BDW Landscape

The Big Data Warehouse Landscape – Q4 2019

Databases originally focused on transaction processing in large enterprises for systems such as sales order processing. Once companies started to want to analyse information about their business performance, it became clear that information would have to be extracted from multiple transaction systems, which usually had incompatible structures and classifications of common data such as customer and product hierarchies. In addition to the complication of having to rationalise and aggregate data from many systems, the underlying databases themselves were unsuited to analytic processing. The relational databases were designed for high performance when there was a high degree of concurrent update from many users, and struggled with queries that stretched across large swathes of the database. Enterprises started to deploy separate databases for such purposes, even if the vendor was the same. As data volumes grew and the processing demands became more demanding, specialist databases started to appear that were optimised for handling analytic style processing, often at the expense of the ability to handle highly concurrent updates, which in the case of data warehouses was a main requirement.

Data warehouses have grown greatly in size. In 2003 the largest data warehouse in the world was 30 TB in size, yet just a decade later there were examples of petabyte sized data warehouses, a 30-fold increase in ten years, a trend that has continued to this day.
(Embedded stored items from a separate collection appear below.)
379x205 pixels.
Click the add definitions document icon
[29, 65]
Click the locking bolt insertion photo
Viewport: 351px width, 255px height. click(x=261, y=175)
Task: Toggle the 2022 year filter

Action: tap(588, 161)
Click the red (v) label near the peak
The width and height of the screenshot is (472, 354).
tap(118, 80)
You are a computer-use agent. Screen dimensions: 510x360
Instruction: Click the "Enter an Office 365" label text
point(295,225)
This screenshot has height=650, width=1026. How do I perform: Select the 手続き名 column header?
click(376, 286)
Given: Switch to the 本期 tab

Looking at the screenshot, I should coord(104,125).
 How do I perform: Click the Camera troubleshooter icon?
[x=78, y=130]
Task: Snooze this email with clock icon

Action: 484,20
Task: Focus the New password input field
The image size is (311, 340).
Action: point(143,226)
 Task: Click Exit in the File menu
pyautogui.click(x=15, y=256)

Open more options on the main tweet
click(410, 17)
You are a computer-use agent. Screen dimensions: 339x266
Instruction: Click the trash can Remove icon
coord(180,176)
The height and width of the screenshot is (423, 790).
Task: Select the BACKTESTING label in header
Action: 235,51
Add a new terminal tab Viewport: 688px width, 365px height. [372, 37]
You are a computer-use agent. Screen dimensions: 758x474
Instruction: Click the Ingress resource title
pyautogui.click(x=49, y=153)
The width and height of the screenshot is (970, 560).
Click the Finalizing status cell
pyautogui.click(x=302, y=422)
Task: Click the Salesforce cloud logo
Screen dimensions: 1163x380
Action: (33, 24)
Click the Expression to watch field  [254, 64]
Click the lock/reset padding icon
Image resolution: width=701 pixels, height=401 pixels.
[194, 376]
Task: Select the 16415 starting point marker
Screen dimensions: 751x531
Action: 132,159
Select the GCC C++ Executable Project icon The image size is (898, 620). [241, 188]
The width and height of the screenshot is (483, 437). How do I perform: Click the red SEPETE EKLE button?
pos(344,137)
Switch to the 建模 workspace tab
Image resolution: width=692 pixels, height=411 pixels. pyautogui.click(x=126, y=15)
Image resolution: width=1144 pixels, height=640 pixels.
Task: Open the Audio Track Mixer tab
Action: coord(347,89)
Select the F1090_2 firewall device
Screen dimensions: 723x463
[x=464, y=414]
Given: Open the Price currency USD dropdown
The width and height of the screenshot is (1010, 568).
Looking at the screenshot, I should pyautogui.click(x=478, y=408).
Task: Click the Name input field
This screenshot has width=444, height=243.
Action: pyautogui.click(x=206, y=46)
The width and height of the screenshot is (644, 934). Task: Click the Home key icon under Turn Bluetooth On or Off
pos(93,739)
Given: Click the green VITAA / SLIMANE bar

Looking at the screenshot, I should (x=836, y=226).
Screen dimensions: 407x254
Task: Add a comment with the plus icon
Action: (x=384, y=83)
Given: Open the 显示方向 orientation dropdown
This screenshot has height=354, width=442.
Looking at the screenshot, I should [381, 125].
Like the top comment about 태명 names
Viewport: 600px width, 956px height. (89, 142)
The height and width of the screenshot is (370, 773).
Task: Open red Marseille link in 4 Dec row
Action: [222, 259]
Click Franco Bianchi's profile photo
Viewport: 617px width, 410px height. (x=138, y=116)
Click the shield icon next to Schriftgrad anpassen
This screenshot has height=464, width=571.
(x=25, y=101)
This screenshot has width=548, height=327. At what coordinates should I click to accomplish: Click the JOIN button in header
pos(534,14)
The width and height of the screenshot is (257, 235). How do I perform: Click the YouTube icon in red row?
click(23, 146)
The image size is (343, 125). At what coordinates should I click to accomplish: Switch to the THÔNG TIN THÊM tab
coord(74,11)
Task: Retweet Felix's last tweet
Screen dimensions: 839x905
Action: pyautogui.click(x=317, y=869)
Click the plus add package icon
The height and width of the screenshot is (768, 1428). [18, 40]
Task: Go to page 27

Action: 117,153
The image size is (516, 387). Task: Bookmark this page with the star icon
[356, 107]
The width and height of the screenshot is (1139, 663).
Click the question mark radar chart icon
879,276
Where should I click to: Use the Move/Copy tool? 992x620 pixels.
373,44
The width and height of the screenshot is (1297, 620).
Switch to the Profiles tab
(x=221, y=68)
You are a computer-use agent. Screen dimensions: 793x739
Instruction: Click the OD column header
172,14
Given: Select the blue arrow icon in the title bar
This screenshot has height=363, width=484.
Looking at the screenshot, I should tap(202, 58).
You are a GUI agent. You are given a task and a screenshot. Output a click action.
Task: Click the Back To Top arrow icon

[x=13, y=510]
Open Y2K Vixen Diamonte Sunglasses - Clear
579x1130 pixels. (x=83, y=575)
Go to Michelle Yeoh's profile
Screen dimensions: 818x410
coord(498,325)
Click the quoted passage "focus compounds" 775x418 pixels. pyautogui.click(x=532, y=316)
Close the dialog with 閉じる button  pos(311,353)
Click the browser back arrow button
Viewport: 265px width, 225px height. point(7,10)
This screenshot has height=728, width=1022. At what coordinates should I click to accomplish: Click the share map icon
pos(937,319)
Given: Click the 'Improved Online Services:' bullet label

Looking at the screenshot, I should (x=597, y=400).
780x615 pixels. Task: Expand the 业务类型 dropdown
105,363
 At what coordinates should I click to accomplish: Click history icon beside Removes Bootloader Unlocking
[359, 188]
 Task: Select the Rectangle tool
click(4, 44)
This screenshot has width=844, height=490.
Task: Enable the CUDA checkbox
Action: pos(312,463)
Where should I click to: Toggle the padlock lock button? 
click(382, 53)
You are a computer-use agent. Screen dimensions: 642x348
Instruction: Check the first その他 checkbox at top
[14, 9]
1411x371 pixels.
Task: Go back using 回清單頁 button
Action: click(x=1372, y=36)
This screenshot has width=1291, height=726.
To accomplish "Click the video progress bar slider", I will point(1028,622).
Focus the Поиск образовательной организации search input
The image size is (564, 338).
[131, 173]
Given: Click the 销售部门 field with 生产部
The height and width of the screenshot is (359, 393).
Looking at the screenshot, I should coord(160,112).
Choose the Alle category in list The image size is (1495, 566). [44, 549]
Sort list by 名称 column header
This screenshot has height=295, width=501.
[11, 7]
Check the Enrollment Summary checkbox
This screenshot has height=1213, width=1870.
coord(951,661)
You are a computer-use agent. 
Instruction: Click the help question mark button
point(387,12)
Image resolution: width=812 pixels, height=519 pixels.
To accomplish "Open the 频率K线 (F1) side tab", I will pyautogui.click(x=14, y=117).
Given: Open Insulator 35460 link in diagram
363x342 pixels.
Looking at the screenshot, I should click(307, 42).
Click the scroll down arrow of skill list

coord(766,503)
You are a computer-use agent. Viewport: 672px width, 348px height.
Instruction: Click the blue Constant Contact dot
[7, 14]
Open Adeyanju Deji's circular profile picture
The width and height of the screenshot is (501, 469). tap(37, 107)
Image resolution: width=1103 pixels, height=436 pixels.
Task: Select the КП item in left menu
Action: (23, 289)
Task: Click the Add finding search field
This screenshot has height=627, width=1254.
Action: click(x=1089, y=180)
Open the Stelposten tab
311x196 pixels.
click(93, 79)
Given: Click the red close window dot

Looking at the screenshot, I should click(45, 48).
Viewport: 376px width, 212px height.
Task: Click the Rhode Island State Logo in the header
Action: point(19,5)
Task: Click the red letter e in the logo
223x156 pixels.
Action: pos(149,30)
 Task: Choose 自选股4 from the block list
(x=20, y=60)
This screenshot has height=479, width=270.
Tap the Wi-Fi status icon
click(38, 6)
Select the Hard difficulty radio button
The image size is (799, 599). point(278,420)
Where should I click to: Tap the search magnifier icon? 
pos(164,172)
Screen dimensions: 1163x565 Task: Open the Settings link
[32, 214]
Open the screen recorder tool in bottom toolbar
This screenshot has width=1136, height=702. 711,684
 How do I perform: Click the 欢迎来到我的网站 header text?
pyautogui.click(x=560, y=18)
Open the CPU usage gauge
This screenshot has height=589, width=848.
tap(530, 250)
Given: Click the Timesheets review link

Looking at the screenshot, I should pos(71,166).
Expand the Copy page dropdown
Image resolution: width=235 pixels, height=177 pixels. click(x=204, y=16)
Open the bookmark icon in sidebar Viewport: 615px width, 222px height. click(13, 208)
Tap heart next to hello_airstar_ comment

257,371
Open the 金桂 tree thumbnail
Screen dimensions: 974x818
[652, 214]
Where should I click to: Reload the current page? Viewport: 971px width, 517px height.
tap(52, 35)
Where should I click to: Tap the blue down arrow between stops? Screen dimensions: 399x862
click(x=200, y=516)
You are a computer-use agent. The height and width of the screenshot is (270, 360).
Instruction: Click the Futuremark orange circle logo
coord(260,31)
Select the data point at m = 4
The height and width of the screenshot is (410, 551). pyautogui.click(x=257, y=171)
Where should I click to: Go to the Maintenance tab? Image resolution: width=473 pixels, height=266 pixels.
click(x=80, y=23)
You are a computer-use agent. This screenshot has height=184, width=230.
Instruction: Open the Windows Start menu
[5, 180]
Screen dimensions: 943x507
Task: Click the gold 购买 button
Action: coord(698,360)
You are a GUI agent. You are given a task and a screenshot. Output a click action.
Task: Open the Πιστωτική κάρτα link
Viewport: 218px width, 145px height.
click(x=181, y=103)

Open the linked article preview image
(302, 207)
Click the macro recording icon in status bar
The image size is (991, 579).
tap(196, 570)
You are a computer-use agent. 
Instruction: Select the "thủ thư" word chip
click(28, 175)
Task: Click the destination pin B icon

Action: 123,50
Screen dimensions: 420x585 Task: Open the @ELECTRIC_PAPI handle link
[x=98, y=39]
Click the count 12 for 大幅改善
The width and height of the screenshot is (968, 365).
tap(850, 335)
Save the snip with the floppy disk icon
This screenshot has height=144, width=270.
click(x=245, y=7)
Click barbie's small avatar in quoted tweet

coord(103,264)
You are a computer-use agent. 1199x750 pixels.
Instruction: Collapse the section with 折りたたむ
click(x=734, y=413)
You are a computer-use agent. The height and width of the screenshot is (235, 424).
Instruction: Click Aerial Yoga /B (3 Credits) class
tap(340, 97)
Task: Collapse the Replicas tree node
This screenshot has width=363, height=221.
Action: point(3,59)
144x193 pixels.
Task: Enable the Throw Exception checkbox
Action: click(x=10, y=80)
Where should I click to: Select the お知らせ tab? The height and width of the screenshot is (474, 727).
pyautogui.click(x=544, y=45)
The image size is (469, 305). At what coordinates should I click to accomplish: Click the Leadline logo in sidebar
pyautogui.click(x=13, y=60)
Database technologies developed to meet these challenges. Parallel processing allowed complex queries to be split across multiple processors, which meant splitting the problem up into smaller bundles, which itself required quite different database optimisation. Another approach was to invert the shape of the database itself. Traditional row-oriented relational databases started to give way to column-oriented databases, which increased query efficiency at the cost of load and update speeds. These columnar databases could often operate in parallel too, bringing more processing power to bear on complex queries across large databases. Some databases now offer a choice of row or columnar deployments, with better optimiser technology that has better understanding of the underlying storage basis. Modern database technologies try to shield the end customer from the mechanics of data warehouse operation as much as possible.

As well as volume, modern data warehouses have to cope with a wider range of data formats beyond just numbers and text. The rise of eCommerce has led to a variety of digital assets to be created, including images and video. Moreover, the proliferation of devices generating data, from sensors in cars and airplanes, through to energy meters, mobile devices and even wearable technology, has further increased the levels of stress on traditional data warehouses, which were not designed with such developments in mind.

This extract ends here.